WORK REQUIRED: Can you rewrite the rows in the part that opens with the line containing "The width and" and closes with the line containing "550x424 pixels.", swapping "OK button" for "Submit button" and keeping everything else unchanged?

** Start **

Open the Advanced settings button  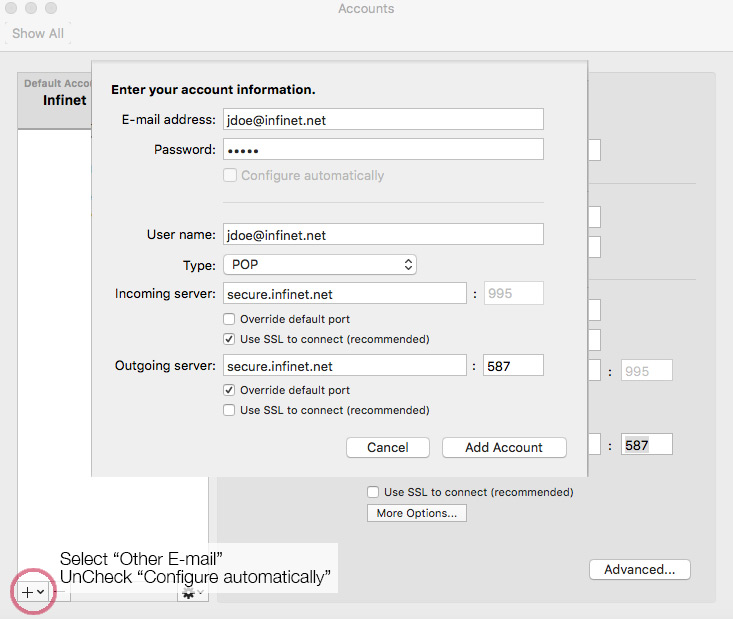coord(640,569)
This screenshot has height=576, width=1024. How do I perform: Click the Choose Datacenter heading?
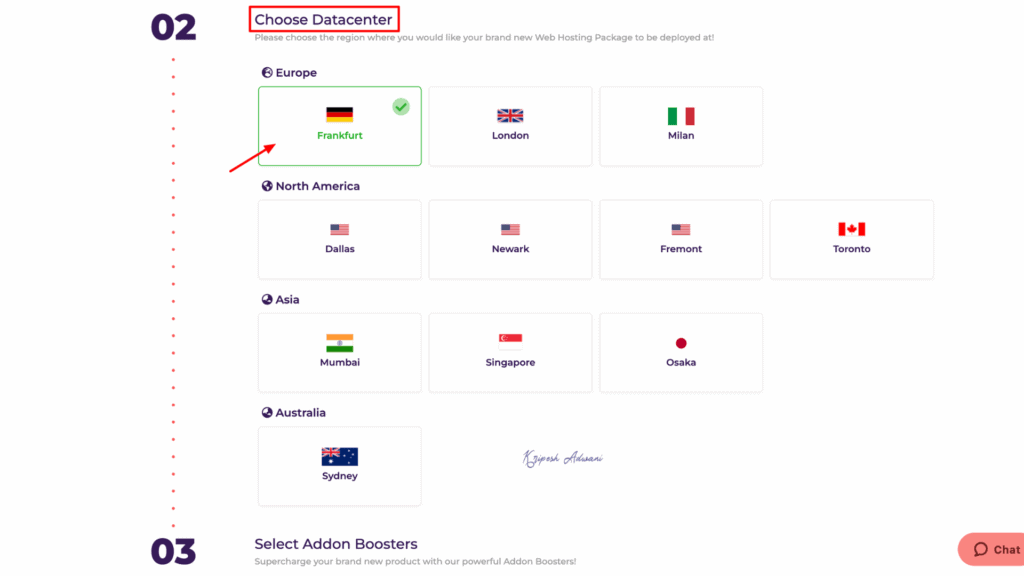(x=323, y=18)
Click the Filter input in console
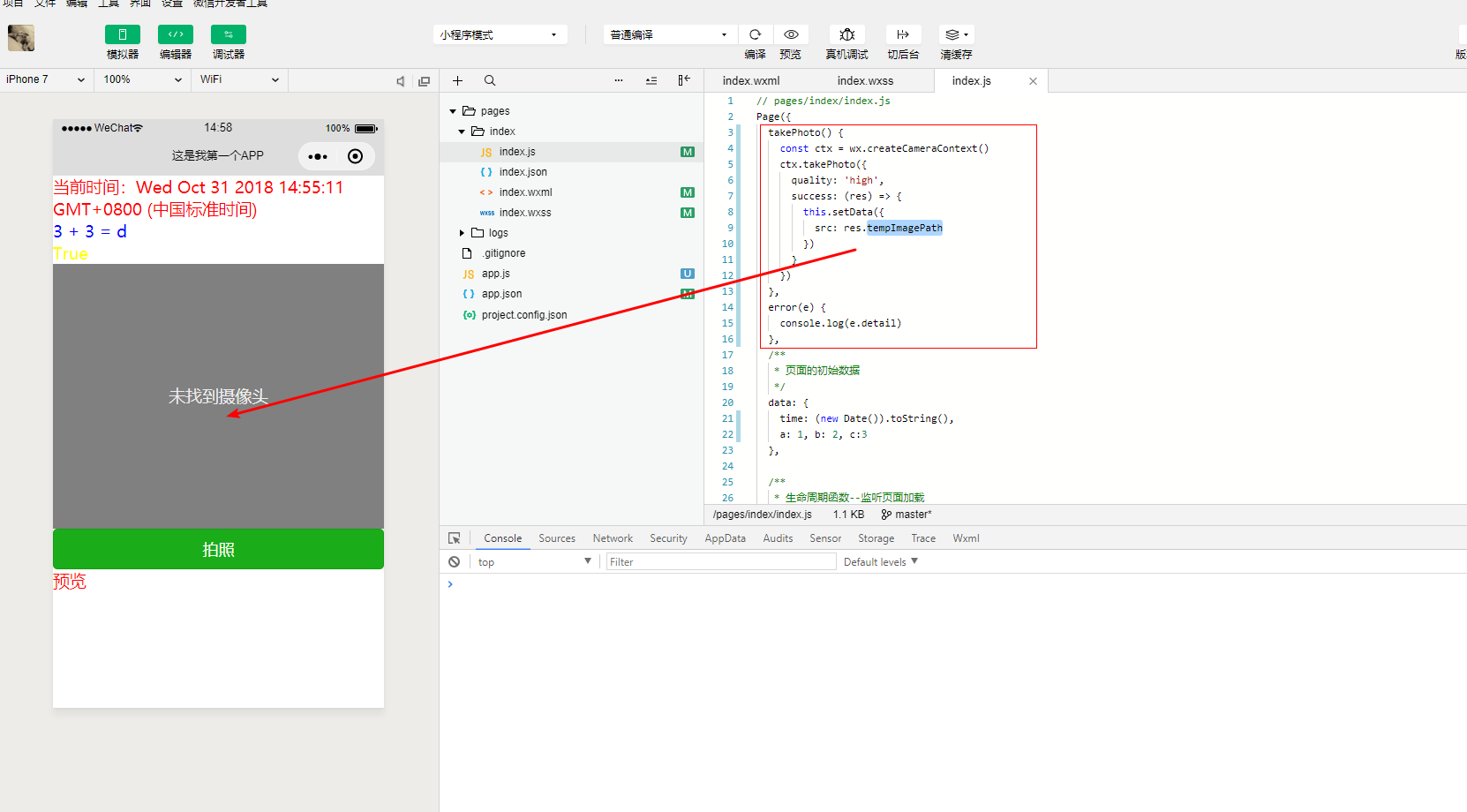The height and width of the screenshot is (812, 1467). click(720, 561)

** End **
** Start **

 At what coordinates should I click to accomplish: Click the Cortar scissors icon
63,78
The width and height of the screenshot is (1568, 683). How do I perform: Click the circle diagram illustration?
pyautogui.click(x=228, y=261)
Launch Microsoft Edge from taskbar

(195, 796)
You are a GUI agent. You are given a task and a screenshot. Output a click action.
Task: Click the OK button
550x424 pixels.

** End **

RESPONSE BELOW:
The width and height of the screenshot is (1568, 683). How do I perform: Click the circle diagram illustration?
pyautogui.click(x=228, y=261)
Launch Microsoft Edge from taskbar

(195, 796)
You are a GUI agent. You are given a task and a screenshot. Output a click action.
Task: Click the Submit button
550x424 pixels.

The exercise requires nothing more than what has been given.